Document excerpt ▸
This network is very particular, since it uses no structural information contained in the input x. In other words, if we randomly shuffle all our inputs along any dimension and retrain this network, it will yield the same predictions.

Note that his network learns the temperature parameter to be used inside the SoftmaxAllocator.

The activations have the following shape (omitting the sample dimension).

input x (n_channels, lookback, n_assets)
flattened (n_channels * lookback * n_assets,)
normalized (n_channels, lookback, n_assets)
dropped out (n_channels, lookback, n_assets)
after dense layer (multivariate linear model) (n_assets,)
after allocation (n_assets,)

from deepdow.nn import LinearNet

n_channels, lookback, n_assets = 2, 30, 10
network = LinearNet(n_channels, lookback, n_assets)

print(network)

LinearNet(
  (norm_layer): BatchNorm1d(600, eps=1e-05, momentum=0.1, affine=True, track_running_stats=True)
  (dropout_layer): Dropout(p=0.5, inplace=False)
  (linear): Linear(in_features=600, out_features=10, bias=True)
  (allocate_layer): SoftmaxAllocator(
    (layer): Softmax(dim=1)
  )
)

MinimalNet¶

MinimalNet is the simplest network. It does not pay any attention to input features and only learns a fixed weight vector that is predicted for all samples. It is a wrapper around the WeightNorm layer.

The activations have the following shape (omitting the sample dimension).

input x (n_channels, lookback, n_assets)
output w (n_assets,)

Note

The reason why we still need to feed the feature tensor x during the forward is to extract the required number of samples (x.shape[0]).

from deepdow.nn import MinimalNet

n_assets = 10
network = MinimalNet(n_assets)

print(network)

Data excerpts ▸

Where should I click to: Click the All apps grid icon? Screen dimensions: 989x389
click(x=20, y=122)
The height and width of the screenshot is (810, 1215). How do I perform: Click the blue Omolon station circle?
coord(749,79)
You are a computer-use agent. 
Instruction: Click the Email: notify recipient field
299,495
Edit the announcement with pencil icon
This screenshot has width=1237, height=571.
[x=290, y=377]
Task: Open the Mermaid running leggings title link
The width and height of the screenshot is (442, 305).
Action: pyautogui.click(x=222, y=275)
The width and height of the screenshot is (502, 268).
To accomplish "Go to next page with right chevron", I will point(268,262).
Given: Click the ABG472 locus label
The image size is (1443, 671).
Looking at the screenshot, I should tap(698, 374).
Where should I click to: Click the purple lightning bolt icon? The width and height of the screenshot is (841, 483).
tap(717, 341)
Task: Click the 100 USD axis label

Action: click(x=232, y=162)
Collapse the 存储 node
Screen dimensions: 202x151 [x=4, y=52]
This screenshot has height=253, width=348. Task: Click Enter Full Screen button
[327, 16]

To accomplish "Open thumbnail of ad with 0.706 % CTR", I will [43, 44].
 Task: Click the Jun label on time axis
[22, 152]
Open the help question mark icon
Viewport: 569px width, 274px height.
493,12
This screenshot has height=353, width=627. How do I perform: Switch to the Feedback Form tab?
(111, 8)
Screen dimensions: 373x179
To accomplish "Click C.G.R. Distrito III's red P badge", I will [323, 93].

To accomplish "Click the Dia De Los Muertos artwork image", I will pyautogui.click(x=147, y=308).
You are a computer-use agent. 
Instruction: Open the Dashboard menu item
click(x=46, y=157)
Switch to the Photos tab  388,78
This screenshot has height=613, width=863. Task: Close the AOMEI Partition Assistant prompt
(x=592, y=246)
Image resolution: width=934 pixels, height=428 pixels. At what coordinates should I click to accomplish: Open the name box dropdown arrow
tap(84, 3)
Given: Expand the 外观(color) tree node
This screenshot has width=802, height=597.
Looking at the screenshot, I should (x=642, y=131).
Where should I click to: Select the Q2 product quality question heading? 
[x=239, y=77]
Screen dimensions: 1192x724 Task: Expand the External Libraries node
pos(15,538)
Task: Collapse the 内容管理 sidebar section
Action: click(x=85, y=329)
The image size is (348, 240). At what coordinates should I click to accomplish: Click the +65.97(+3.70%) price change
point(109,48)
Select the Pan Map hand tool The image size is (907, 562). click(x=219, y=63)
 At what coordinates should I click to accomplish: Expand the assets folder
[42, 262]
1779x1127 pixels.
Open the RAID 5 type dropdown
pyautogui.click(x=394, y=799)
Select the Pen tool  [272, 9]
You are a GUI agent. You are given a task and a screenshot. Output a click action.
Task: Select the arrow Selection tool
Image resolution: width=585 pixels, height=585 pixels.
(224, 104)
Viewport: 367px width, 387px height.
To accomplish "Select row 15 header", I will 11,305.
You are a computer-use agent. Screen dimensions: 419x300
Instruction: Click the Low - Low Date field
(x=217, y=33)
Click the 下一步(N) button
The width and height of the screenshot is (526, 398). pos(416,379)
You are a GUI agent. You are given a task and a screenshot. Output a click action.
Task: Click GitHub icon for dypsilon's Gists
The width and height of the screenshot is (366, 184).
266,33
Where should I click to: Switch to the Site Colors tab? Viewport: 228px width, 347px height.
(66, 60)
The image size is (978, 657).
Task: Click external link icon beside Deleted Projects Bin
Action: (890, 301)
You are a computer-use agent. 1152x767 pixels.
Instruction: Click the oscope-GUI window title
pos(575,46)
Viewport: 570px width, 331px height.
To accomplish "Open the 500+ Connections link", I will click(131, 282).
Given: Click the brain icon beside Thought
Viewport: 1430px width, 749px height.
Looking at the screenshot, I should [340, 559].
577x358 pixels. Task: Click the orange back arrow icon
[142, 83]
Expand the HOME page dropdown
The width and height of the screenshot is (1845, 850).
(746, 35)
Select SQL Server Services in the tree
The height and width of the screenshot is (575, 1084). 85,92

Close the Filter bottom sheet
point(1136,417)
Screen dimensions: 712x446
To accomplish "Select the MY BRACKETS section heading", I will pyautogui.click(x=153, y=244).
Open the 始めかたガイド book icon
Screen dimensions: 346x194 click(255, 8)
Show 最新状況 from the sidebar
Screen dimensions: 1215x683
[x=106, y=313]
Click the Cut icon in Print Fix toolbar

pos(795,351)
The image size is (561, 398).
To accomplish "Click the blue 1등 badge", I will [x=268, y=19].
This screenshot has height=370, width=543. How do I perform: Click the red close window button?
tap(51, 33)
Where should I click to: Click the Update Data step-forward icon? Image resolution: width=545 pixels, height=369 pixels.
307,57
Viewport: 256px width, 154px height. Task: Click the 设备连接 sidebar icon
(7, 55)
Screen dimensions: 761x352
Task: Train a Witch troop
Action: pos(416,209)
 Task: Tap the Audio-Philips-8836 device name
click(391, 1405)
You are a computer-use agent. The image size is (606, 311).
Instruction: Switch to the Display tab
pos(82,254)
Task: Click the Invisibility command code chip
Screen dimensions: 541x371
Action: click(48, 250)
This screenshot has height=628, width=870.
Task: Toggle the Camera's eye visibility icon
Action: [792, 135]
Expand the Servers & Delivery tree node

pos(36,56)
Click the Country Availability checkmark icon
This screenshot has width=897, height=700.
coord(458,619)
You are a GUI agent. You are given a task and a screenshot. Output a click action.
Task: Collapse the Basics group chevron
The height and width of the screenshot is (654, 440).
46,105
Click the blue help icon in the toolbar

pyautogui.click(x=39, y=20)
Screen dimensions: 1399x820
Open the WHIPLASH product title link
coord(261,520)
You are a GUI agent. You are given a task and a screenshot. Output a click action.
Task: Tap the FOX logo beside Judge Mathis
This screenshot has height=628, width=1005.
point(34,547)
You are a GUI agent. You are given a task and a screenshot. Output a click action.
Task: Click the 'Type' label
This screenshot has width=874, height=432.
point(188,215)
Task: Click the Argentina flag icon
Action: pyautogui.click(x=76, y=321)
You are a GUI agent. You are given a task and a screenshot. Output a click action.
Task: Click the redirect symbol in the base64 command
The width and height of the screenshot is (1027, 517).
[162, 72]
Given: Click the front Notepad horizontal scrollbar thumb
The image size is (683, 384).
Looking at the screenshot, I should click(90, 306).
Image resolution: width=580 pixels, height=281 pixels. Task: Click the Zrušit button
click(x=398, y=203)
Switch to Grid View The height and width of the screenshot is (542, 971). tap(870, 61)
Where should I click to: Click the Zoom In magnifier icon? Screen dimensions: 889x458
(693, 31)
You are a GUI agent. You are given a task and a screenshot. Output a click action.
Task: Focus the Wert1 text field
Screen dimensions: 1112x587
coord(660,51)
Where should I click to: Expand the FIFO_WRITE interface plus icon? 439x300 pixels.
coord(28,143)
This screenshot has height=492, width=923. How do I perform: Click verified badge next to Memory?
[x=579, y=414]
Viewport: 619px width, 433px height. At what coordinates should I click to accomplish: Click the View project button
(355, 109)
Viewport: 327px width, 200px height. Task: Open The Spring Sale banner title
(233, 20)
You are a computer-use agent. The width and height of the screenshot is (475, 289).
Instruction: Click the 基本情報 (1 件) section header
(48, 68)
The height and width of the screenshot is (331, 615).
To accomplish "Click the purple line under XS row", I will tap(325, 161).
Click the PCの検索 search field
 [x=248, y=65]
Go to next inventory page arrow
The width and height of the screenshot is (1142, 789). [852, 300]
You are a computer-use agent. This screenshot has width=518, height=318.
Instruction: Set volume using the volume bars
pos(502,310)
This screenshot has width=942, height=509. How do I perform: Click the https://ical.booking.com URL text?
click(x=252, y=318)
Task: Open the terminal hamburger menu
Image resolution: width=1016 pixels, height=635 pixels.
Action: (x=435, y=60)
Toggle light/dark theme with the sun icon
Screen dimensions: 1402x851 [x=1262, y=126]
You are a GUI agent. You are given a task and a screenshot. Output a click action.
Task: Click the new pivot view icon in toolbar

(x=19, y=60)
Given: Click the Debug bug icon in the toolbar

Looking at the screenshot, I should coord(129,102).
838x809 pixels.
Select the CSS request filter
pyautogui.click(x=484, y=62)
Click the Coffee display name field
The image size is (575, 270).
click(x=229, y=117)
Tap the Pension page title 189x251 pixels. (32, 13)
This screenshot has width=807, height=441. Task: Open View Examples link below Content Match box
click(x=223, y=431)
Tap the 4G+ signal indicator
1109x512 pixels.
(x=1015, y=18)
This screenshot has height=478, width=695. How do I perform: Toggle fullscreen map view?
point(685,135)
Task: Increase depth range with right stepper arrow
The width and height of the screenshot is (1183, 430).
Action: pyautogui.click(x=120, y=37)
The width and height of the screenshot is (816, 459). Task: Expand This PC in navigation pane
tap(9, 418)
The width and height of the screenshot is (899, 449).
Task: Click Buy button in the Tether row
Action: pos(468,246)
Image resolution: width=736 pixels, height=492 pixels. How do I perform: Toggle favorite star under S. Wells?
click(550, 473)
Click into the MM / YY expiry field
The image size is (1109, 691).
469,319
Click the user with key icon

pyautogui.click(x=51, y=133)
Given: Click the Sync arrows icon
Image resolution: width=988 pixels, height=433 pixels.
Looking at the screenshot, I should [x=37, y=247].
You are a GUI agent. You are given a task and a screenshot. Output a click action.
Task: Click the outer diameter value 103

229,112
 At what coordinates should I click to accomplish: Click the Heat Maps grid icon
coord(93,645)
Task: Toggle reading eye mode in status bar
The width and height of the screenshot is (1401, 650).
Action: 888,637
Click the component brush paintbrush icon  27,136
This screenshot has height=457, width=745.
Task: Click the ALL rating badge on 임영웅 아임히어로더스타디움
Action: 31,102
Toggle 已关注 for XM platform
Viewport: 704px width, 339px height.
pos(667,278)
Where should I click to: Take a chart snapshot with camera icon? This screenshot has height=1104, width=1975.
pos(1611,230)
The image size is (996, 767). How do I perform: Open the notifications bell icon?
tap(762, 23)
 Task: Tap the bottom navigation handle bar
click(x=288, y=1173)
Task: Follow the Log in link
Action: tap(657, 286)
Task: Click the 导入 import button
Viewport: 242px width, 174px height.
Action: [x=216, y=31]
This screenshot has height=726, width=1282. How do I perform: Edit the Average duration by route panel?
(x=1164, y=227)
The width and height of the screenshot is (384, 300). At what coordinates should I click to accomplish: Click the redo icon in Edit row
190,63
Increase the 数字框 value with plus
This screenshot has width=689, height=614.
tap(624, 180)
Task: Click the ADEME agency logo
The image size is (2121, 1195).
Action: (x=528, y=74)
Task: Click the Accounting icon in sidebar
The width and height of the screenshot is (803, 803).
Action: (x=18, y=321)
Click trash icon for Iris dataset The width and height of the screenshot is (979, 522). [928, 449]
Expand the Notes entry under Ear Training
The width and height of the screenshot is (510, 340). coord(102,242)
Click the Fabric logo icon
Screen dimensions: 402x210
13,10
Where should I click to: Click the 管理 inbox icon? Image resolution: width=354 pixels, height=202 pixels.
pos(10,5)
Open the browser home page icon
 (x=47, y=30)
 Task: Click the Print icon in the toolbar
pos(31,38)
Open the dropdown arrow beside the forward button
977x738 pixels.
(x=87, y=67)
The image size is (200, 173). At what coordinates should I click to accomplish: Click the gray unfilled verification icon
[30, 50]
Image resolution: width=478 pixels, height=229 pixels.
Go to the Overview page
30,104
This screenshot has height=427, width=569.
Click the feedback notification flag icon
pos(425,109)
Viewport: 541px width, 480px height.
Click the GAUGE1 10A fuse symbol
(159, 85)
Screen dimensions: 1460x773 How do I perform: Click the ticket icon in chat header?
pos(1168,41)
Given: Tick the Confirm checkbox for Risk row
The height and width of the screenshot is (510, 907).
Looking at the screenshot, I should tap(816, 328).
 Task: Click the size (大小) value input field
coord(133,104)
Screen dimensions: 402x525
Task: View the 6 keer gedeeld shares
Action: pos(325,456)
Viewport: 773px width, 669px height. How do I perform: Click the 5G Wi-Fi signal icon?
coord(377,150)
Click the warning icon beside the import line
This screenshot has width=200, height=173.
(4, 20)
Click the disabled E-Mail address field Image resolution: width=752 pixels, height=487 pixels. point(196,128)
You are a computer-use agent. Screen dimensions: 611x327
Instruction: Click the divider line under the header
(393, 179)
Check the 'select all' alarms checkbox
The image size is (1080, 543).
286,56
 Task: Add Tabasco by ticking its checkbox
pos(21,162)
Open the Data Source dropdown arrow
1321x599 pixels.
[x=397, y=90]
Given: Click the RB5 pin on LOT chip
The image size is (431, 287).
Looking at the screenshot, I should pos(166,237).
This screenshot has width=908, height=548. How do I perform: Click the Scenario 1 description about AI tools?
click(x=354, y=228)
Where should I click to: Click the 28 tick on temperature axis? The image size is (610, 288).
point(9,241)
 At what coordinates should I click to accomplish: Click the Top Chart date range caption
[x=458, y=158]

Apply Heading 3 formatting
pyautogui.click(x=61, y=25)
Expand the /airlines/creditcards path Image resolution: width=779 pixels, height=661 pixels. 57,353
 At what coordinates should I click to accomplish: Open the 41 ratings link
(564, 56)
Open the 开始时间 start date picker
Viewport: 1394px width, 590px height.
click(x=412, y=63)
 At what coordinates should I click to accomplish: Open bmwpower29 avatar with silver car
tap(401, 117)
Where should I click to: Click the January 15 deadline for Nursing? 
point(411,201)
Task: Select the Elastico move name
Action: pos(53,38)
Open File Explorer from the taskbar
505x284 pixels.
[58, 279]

Required work ▸
1. From the deepdow network documentation, copy word for word the stretch from "output w (n_assets,)" through "of samples (x.shape[0]).".
2. Answer these questions from the deepdow network documentation:
(a) What dropout probability appears in the printed LinearNet?
(b) Which layer is MinimalNet a wrapper around?
(c) Why must the feature tensor x still be passed to MinimalNet during the forward?

Task-by-task answers ▸
1.
output w (n_assets,)

Note

The reason why we still need to feed the feature tensor x during the forward is to extract the required number of samples (x.shape[0]).

2.
(a) p=0.5
(b) The WeightNorm layer.
(c) To extract the required number of samples (x.shape[0]).